* **Task goal**
Please repeat the entries below, switching "screenshot" to "screen capture" wherever it occurs and changing nothing else. Leave the pictures out of your answer.

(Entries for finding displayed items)
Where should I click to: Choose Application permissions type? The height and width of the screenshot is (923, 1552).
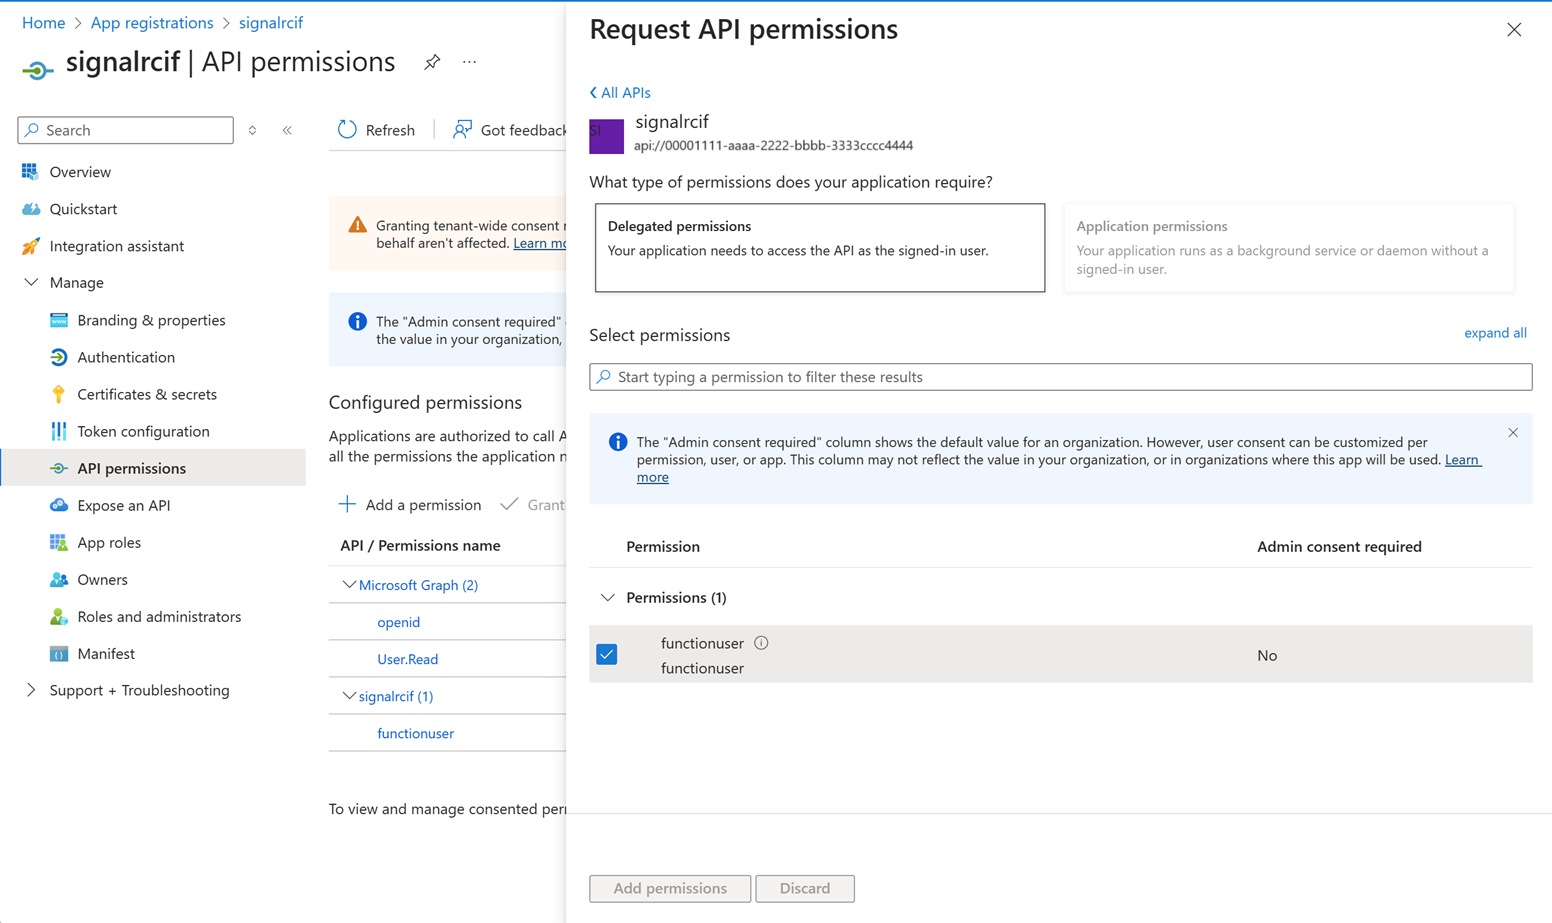point(1288,248)
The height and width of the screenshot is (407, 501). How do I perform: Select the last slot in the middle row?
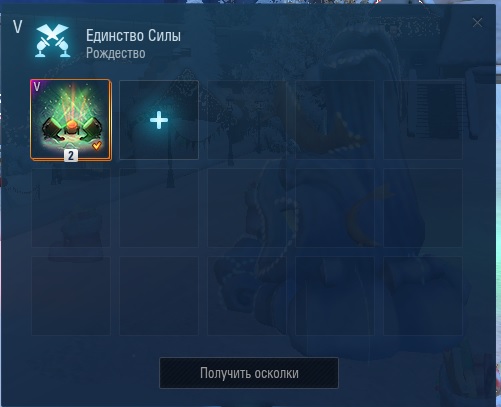click(x=423, y=208)
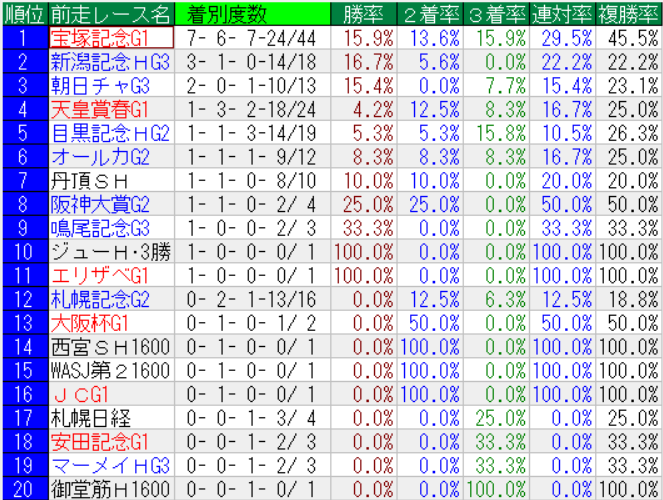The image size is (663, 500).
Task: Open the 札幌記念G2 race link
Action: pyautogui.click(x=100, y=299)
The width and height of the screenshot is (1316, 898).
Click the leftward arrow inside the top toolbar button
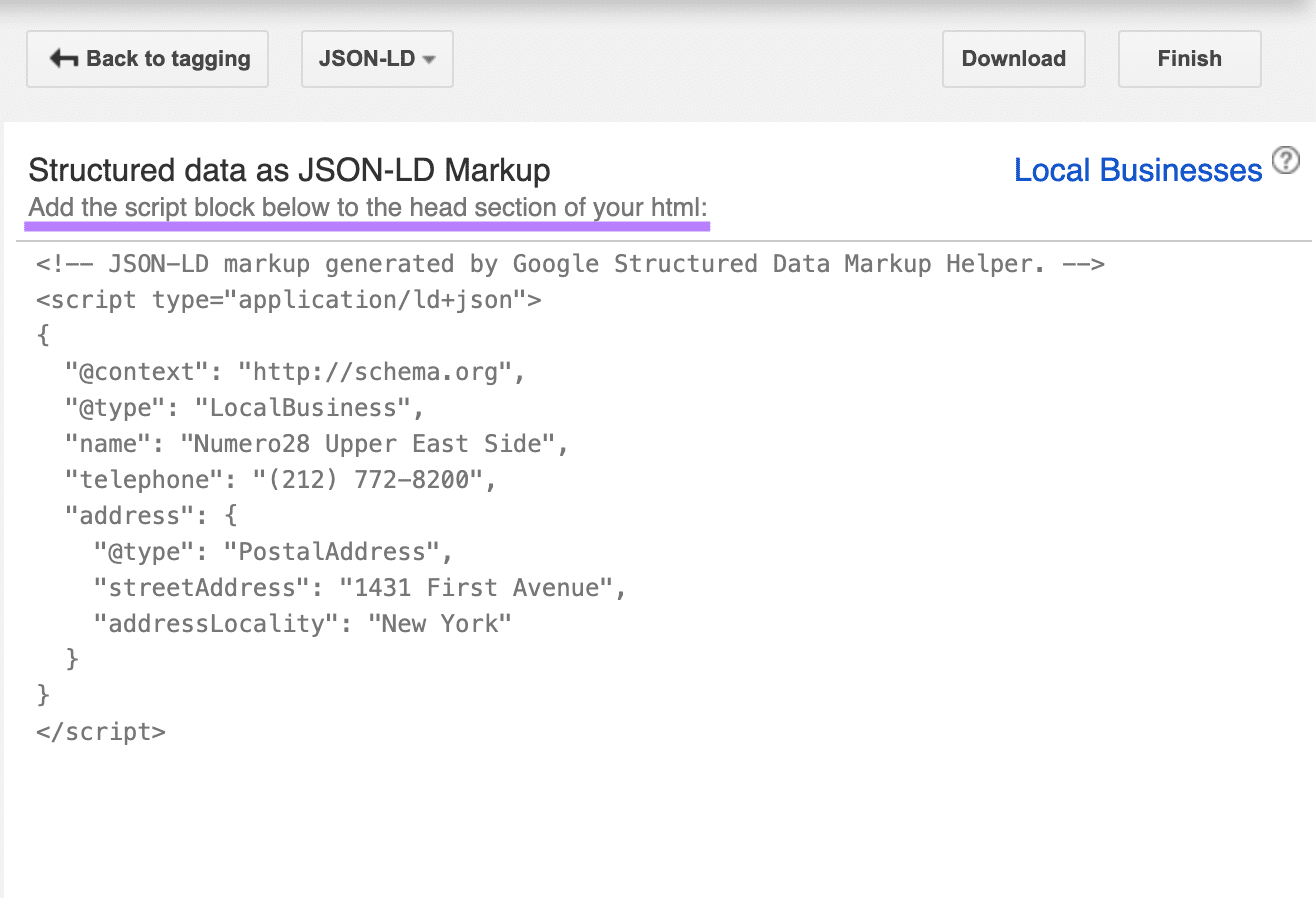63,59

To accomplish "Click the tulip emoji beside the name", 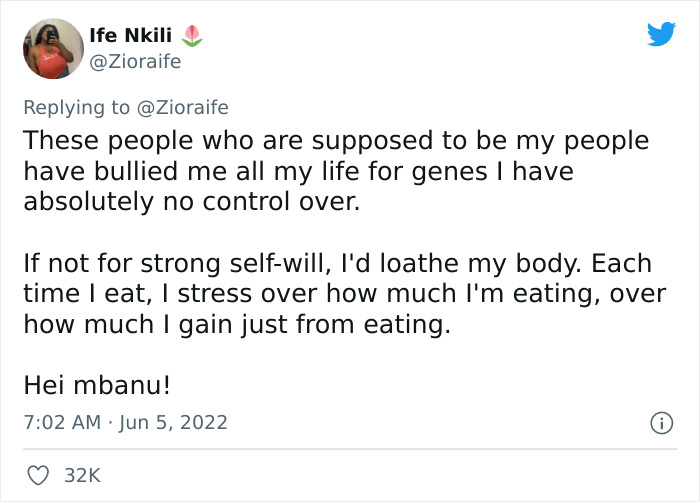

* **Correct output**
Where should I click to: Choose Application permissions type? The height and width of the screen capture is (923, 1552).
point(1288,248)
The height and width of the screen capture is (407, 501). How do I perform: Select the last slot in the middle row?
click(x=423, y=208)
The image size is (663, 500).
Task: Open the 札幌記念G2 race link
Action: pyautogui.click(x=100, y=299)
The width and height of the screen capture is (1316, 898).
Click the leftward arrow inside the top toolbar button
63,59

To accomplish "Click the tulip emoji beside the name", 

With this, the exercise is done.